Now, the key here is to say this with not a trace of sarcasm—try to sympathize by remembering that your sister truly feels this way. And if you can do that, she will hear her complaints reflected back to her, which will make her feel understood. And once she feels understood, there’s not a lot more to say, and she won’t feel the need to go on and on to get you to hear how miserable her life is. Even better, by over-validating, you’re helping her to hear her complaints differently, and as a result, she may argue with you like this:
“Well, my kids should definitely call more, but they’re not always selfish. In fact, for my birthday they did this nice thing where …” Or: “Yes, my friends can talk too much about themselves, but I don’t think they’re actually narcissists.” Or: “It’s frustrating that my friends don’t set me up on dates, but now that I think about it, I guess if the situation were reversed, I’m not sure I’d know many single men to introduce them to.” Or: “My boss is awful, but I don’t know if I’ll be there for the rest of my life.
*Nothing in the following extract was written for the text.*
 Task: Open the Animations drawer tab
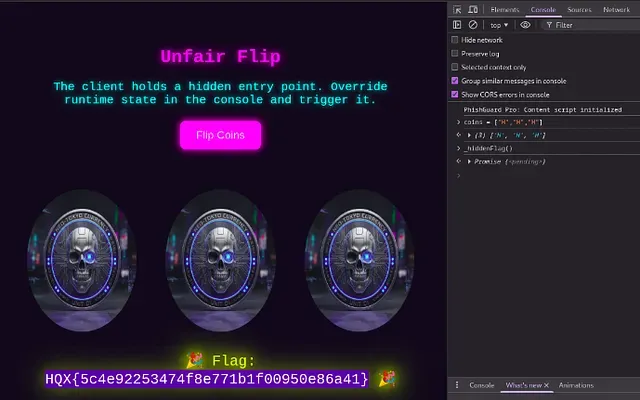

I mean, maybe one day I’ll leave, but it probably won’t be for another 10 years.”
Yes, she’s still complaining, but once you stop challenging her belief system, she’ll stop trying to up the ante to get you to see how miserable she is. Moreover, once she hears a heightened version of her complaints, she’ll likely feel the need to correct you—in essence saying, “Yes, all of these people and circumstances are very bad, but they’re not as bad as you described them.” And if she does, remember not to switch to the positive. Don’t say, “Oh, good, I’m glad it’s not that bad.” Instead, continue to be the sympathetic complainer by saying: “Okay, well, it still sounds pretty bad to me.” And then move on to other topics.
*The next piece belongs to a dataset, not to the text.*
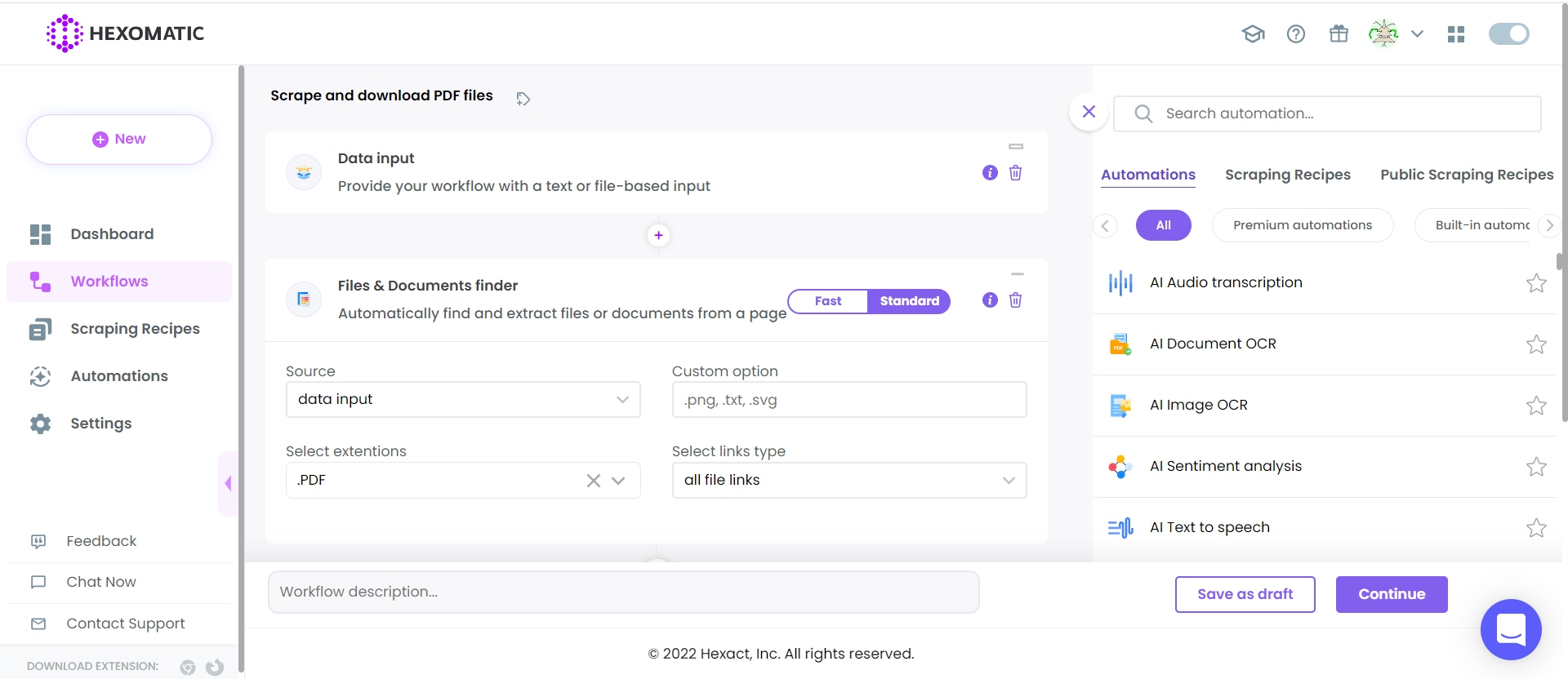
Task: Open the gift rewards icon
Action: 1339,33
If you over-validate her every time she complains, eventually she’ll stop trying to seduce you with her misery, and you’ll stop wasting time trying to give suggestions to someone who’s not interested in changing. And then, sometimes, something magical can happen: Eventually (and this could take a long time), she might realize she’s not as trapped as you are saying she is, or as she feels.
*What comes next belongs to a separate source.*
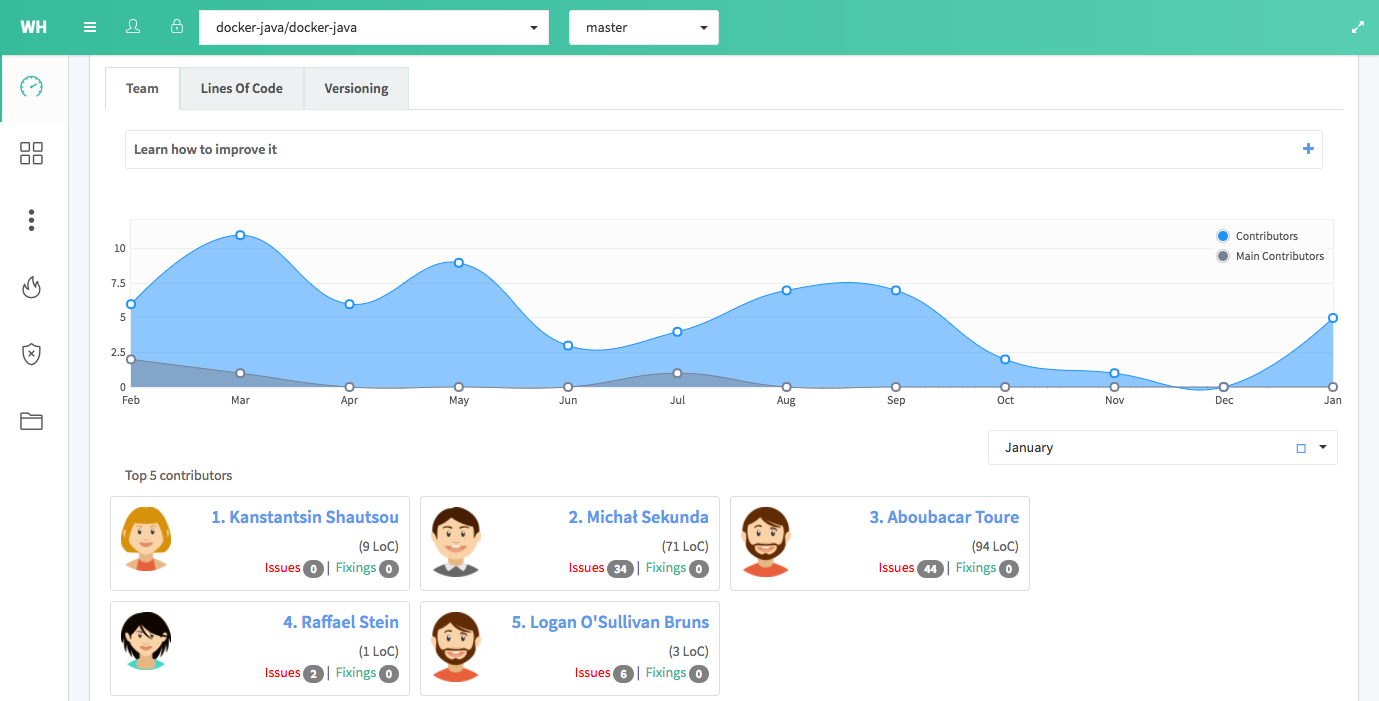The width and height of the screenshot is (1379, 701).
Task: Open the hamburger menu in top bar
Action: coord(90,27)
Now, it’s also possible that even with your over-validation, your sister will continue to incessantly complain. In that case, you can set a compassionate boundary. It might go like this: “You’re my sister and I love you very much. I know you’re suffering, and it breaks my heart to see you in so much pain. I wish I could help you, but I think I make things worse by offering suggestions that you don’t find helpful. If I can help you with something specific, please feel free to ask. But I don’t think that me listening to what’s bothering you is helping, because nothing changes after I listen. So I think we should talk about other things from now on.”